Your Unique Selling Proposition is all about standing out.
And I will be transparent and say it’s one of many things I didn’t fully understand about business until I dug beneath the surface.
Because the theory of it is a little different from the practicality of it.
Theoretically, it’s about positioning. How do you make your business look different than anyone else’s? What do you offer that’s different and why is that good?
And that all sounds good and well. But then you’re still left with the abstraction of the concept. A confused mind does nothing, so I would imagine that’s where a lot of artists landed on this. They know it’s a good idea. They understand the concept. But they’re missing the steps. They don’t know what to do next.

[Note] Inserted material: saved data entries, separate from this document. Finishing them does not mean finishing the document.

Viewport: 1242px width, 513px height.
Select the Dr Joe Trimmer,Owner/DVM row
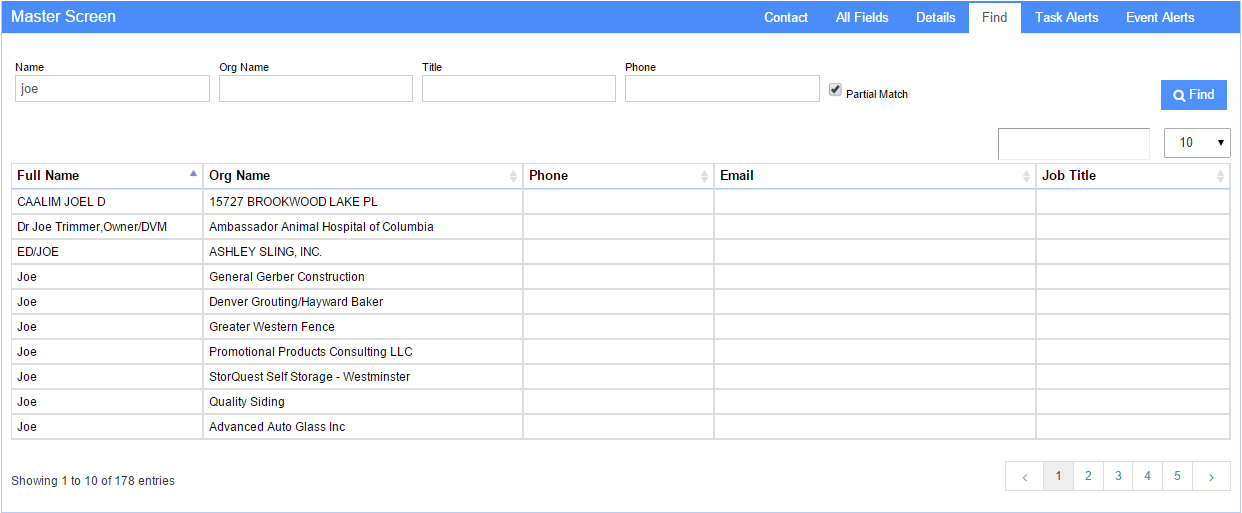pyautogui.click(x=92, y=227)
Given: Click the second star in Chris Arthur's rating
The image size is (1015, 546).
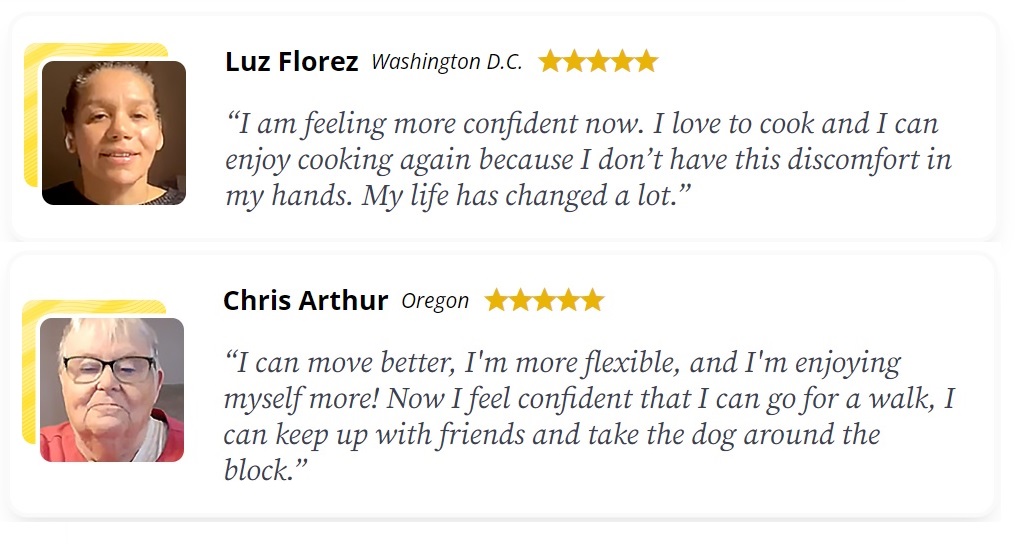Looking at the screenshot, I should point(520,300).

So, from a practical standpoint, we need to go and look at what our competition is doing. Not just stare at their website, but listen to their music, buy their merch, join their email list, study how they’re talking to their audience, and more. The more successful they are, the more you have reason to examine what they’re up to.

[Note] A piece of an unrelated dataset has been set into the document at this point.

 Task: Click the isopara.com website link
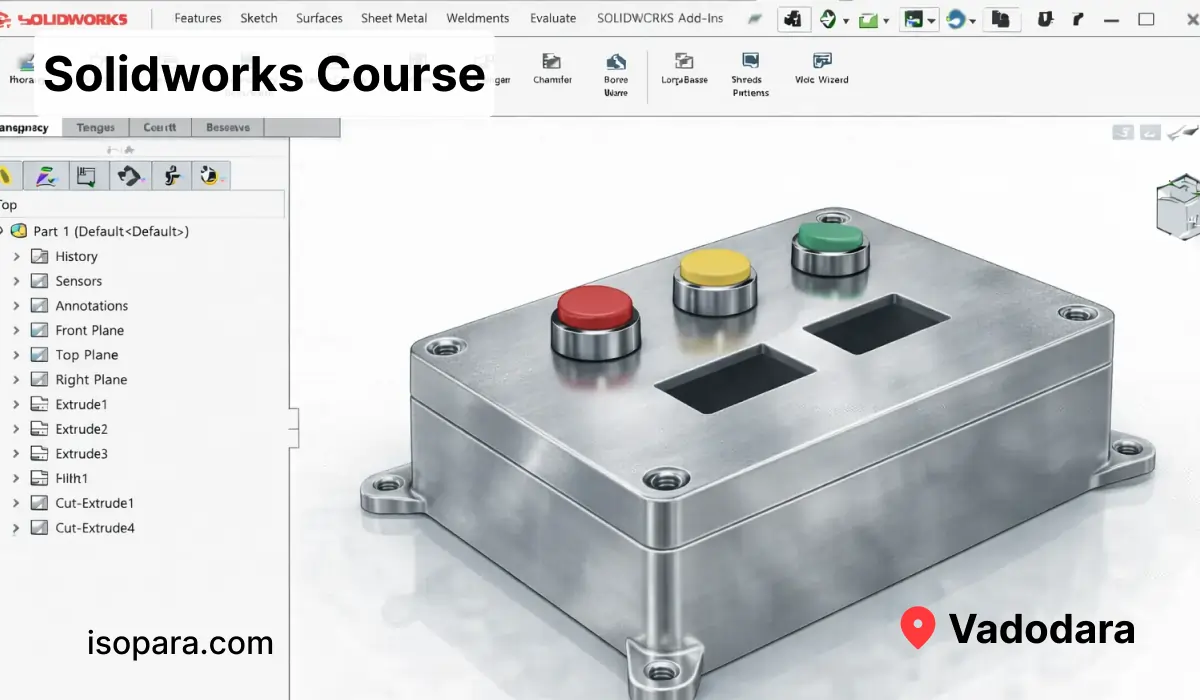[x=180, y=643]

You’ve built your Dream 100 list, haven’t you? If you haven’t, now would be a good time for that, but the point is you should already have multiple artists in your crosshairs who you’re building a relationship with, because they have access to your audience.
Regardless, what you want to do here is look at several artists in your market and figure out what they might be missing. Because that’s where you can bring something new, something different, something revolutionary and innovative to the table.
And remember that music isn’t the only way to differentiate. You can differentiate yourself in your marketing, and most likely, that’s where the greatest opportunity lies. The niche war is overrated, and if it isn’t over already, it will be soon.
Once you know what your USP is, you want to hit it hard. Make it a part of your brand and everything you do. Iterate and adjust if it doesn’t work.